Reviewed by Aug 27, 2020| Updated on
Electronic money is referred to as the form of currency that is electronically stored in devices, such as the banking computer systems. Unlike the decentralised cryptocurrency, electronic money is backed by a fiat currency; meaning they are regulated by a central authority.
What is Electronic Money?
Over the last couple of decades, the essence of electronic money can be witnessed in various economies, including in India. It was not long ago that the Government of India announced demonetisation of its currencies to make the nation a cashless economy.
Electronic money a.k.a e-money can be transferred through smart cards (credit or debit cards), smartphones, and computer systems, among others.
In order to facilitate transactions from bank accounts, financial firms and banks sign deals with e-money networking processors to give customers access to smart cards with which electronic transactions will be possible.
Also, with most e-commerce platforms allowing e-money transactions, consumers can now shop for almost the goods and services available online.

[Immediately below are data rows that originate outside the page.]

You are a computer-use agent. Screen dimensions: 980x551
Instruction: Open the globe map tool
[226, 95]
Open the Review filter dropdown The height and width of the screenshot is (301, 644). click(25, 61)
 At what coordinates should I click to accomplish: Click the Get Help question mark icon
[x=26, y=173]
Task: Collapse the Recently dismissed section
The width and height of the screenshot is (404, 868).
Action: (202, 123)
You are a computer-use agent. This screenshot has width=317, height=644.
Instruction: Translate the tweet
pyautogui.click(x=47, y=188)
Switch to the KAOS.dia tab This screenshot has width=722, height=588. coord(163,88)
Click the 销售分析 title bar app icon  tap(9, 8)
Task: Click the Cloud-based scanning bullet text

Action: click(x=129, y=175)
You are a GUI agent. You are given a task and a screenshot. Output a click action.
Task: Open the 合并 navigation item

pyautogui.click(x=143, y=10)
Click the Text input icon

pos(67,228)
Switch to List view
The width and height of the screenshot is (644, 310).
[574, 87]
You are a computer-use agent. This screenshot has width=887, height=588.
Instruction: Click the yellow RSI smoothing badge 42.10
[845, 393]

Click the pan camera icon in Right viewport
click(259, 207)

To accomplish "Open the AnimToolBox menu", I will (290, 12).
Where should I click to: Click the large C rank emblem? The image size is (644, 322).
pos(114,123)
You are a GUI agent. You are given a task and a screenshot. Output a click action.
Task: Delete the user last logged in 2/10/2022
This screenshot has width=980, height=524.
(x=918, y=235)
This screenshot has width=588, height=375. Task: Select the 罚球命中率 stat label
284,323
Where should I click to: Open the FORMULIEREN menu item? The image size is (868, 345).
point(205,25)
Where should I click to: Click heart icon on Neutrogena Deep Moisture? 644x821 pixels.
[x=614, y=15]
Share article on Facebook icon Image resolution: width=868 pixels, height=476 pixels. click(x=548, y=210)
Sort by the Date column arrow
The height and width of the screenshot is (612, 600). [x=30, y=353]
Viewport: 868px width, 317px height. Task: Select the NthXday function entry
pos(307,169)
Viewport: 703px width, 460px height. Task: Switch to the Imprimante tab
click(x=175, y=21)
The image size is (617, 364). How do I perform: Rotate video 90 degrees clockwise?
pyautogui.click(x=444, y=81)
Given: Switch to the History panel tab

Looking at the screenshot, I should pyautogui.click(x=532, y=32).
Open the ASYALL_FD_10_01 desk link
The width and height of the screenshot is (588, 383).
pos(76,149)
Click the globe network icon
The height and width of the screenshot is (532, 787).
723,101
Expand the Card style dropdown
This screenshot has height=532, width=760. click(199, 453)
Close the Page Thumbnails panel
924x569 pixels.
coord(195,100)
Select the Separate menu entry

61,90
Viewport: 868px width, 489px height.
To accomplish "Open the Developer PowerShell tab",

Why is Electronic Money Important?
The Reserve Bank of India (RBI) regulates the field of electronic money under the Payment and Settlement System Act (PPS Act) 2007 in India. The act allows banks and financial institutions to issue pre-paid payment instruments in India once the regulatory authority has authorised the use of such instruments.
Thanks to significant advancements in the field of technology; digital transactions through smart cards, digital wallets, and mobile wallets have been picking up among consumers.
Also, since the announcement of demonetisation in India, the use of physical currency for such transactions are also on the decline. If regulated properly, the use of electronic money has a huge potential to promote cashless transactions in the country.
However, electronic money is often criticised for its risks and vulnerabilities. Since the transactions are carried out through computer systems, there can be instances where the electronic transaction may not be carried out due to a system error.
Also, as electronic transactions do not require physical verification to transfer from one individual to another, chances of fraudulent activities are high.